> GOAL OF THE EXERCISE
From the entries that follow, copy exactly the lines beginning at the line holding "Contact (637, 710)" and continuing through the line holding "Autocolante (503, 121)".
### DATA ###
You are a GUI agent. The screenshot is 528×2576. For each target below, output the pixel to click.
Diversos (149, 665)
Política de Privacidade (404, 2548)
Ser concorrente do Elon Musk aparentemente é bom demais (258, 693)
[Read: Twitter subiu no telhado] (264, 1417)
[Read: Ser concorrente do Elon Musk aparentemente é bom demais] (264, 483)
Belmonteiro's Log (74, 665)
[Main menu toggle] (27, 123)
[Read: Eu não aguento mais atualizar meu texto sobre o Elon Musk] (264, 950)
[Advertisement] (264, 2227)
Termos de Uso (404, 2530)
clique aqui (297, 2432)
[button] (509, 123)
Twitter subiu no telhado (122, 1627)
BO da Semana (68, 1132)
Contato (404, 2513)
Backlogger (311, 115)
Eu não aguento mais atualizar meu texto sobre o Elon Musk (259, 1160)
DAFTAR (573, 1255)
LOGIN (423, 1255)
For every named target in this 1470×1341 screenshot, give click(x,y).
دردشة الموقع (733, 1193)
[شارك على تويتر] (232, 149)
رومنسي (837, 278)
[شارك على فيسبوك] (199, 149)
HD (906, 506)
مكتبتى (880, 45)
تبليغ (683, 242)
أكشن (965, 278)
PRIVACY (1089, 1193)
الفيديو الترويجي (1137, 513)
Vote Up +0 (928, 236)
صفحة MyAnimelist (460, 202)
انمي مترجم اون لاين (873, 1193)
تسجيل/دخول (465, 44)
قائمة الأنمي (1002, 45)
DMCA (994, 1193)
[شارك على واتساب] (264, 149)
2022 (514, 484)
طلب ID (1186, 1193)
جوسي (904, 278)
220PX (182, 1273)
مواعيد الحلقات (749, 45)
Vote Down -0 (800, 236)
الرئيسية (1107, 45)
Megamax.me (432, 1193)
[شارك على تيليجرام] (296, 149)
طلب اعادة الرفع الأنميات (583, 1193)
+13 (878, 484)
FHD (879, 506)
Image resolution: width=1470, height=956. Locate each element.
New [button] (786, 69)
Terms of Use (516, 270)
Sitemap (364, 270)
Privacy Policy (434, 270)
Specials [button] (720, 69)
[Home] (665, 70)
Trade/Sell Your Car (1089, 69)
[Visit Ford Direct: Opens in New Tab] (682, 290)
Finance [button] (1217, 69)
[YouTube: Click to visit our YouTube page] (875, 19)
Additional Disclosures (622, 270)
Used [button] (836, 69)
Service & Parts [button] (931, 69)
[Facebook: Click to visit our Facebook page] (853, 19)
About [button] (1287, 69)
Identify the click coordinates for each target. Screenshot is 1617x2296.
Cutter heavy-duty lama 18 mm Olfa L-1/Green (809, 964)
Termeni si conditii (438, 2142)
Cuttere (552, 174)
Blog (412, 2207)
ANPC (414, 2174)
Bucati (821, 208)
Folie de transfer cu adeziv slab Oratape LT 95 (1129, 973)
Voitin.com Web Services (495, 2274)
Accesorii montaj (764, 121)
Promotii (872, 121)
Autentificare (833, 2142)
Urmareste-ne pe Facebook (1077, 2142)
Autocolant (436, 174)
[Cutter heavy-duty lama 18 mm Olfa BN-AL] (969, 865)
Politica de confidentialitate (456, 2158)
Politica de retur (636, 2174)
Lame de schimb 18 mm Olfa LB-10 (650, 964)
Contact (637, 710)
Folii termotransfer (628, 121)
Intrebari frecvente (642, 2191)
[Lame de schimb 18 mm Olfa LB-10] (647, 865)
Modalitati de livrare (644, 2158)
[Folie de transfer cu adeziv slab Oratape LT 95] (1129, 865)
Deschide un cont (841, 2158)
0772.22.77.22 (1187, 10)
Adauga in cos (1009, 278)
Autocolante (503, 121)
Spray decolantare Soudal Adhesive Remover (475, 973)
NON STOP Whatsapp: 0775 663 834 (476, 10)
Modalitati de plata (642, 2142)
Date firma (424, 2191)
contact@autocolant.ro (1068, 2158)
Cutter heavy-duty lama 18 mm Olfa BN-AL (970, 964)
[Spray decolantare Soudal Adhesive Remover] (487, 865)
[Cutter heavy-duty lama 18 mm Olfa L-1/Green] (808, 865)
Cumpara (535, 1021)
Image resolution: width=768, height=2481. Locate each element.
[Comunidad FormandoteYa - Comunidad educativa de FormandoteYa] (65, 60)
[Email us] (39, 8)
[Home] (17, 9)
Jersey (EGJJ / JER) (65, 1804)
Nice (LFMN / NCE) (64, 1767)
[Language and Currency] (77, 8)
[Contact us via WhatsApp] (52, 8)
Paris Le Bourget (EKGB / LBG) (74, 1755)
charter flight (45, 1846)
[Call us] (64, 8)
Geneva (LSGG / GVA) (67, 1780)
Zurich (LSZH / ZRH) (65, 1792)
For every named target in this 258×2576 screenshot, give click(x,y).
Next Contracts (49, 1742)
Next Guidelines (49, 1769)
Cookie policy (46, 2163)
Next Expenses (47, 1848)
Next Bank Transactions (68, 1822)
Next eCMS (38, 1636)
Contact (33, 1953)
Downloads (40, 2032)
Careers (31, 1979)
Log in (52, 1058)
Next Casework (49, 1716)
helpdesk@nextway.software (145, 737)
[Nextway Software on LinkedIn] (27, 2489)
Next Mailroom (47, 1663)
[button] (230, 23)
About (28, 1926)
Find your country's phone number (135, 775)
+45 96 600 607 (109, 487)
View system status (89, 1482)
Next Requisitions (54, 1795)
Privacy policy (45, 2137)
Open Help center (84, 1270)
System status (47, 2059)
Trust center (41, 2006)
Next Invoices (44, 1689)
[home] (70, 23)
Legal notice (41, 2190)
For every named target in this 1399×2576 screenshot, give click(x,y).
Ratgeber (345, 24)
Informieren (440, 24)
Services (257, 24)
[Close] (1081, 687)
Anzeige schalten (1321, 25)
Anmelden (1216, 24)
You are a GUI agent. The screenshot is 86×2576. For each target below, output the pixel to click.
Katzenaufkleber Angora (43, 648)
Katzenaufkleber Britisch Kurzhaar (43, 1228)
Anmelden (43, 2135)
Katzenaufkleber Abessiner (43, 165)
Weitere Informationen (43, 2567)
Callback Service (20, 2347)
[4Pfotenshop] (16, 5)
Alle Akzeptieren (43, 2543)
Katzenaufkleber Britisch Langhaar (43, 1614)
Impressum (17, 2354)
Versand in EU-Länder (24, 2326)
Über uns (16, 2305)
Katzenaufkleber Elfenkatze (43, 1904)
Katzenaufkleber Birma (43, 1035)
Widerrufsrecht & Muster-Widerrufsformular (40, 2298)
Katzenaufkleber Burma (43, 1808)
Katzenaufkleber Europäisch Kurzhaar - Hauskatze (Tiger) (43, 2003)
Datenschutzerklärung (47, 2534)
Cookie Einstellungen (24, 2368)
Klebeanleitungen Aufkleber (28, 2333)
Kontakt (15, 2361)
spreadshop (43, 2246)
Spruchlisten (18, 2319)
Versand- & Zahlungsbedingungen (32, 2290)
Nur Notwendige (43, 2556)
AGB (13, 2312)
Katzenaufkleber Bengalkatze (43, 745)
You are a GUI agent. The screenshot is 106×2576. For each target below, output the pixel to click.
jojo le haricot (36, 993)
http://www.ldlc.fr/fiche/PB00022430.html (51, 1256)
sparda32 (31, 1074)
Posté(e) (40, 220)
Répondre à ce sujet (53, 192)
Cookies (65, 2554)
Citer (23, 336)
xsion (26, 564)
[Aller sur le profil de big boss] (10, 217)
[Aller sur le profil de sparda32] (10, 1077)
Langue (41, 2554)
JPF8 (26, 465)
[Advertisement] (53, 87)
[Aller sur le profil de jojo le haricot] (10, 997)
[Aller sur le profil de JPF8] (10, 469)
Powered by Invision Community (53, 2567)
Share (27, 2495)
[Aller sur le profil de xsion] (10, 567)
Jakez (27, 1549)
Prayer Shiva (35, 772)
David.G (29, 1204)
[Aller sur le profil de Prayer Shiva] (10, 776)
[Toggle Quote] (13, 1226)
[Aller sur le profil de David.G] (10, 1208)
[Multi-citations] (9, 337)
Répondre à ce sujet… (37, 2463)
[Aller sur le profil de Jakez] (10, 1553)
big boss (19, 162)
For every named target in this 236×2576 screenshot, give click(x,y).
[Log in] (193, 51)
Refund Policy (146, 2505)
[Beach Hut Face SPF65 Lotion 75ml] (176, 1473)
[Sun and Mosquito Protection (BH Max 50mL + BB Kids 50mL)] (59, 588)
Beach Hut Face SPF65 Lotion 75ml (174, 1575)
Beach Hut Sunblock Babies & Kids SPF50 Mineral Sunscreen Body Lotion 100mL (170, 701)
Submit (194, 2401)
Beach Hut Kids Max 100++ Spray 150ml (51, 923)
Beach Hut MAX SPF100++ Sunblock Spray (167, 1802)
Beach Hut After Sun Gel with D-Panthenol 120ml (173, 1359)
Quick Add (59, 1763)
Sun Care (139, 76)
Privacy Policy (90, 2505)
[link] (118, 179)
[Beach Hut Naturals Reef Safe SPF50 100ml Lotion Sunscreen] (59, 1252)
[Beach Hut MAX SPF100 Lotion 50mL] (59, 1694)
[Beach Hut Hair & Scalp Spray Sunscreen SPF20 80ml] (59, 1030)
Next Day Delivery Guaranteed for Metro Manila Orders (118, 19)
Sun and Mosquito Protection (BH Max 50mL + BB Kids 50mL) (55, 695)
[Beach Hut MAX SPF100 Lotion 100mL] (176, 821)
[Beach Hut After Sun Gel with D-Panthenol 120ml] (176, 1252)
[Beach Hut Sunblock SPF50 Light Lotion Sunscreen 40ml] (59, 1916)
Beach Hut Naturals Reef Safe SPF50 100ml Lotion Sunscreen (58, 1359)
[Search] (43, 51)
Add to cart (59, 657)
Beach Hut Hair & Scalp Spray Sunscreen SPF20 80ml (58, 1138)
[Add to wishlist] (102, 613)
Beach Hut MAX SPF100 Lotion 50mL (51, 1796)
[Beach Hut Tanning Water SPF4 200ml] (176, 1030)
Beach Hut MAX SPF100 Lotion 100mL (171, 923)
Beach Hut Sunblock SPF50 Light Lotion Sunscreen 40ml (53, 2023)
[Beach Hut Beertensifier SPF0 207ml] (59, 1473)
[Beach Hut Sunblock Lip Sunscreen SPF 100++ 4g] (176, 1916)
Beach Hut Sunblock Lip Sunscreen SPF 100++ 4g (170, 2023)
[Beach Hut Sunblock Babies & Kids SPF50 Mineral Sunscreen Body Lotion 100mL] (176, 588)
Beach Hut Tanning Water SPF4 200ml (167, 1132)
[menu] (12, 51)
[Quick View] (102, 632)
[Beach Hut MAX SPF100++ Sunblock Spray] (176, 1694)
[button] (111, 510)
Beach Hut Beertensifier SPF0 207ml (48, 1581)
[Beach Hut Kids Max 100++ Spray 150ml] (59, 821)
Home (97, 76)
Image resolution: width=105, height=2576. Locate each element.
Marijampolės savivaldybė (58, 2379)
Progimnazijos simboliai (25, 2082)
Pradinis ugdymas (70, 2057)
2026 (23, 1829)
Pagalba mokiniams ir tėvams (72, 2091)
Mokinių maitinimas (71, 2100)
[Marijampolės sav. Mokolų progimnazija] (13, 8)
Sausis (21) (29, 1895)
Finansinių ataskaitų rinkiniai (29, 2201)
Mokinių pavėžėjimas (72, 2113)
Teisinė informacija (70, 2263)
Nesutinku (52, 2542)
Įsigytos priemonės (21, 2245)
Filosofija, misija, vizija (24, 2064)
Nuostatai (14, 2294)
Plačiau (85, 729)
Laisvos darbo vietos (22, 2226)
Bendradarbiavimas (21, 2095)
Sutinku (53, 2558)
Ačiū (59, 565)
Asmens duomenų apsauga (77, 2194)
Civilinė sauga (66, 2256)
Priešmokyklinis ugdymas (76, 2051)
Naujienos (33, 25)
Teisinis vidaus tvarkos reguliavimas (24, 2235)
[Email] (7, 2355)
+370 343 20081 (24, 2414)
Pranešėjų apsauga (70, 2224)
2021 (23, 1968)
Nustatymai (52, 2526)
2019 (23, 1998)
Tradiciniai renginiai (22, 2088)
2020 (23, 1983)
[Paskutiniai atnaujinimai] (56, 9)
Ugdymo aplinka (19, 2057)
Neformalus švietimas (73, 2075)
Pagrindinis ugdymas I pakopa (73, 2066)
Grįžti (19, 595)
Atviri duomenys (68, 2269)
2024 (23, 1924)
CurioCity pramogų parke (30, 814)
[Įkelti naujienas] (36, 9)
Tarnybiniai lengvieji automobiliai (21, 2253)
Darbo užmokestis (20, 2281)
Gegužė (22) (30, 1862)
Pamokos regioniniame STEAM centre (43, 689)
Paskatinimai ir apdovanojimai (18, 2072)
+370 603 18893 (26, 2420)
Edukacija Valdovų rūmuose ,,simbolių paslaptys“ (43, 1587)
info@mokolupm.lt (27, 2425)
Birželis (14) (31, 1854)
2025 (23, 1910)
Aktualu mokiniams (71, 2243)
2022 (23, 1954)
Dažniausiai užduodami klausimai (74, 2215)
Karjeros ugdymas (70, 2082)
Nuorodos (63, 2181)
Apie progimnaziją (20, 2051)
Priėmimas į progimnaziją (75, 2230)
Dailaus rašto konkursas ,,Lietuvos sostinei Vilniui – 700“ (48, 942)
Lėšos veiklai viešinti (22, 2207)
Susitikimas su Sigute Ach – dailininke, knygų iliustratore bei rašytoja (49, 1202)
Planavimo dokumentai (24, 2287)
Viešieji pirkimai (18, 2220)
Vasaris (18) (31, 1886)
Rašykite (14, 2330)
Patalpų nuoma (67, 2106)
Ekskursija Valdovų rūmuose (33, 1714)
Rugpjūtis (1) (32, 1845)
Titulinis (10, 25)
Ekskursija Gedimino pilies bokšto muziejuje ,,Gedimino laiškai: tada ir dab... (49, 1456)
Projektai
###
> WRITTEN REPLY
Contact (637, 710)
Folii termotransfer (628, 121)
Intrebari frecvente (642, 2191)
[Lame de schimb 18 mm Olfa LB-10] (647, 865)
Modalitati de livrare (644, 2158)
[Folie de transfer cu adeziv slab Oratape LT 95] (1129, 865)
Deschide un cont (841, 2158)
0772.22.77.22 (1187, 10)
Adauga in cos (1009, 278)
Autocolante (503, 121)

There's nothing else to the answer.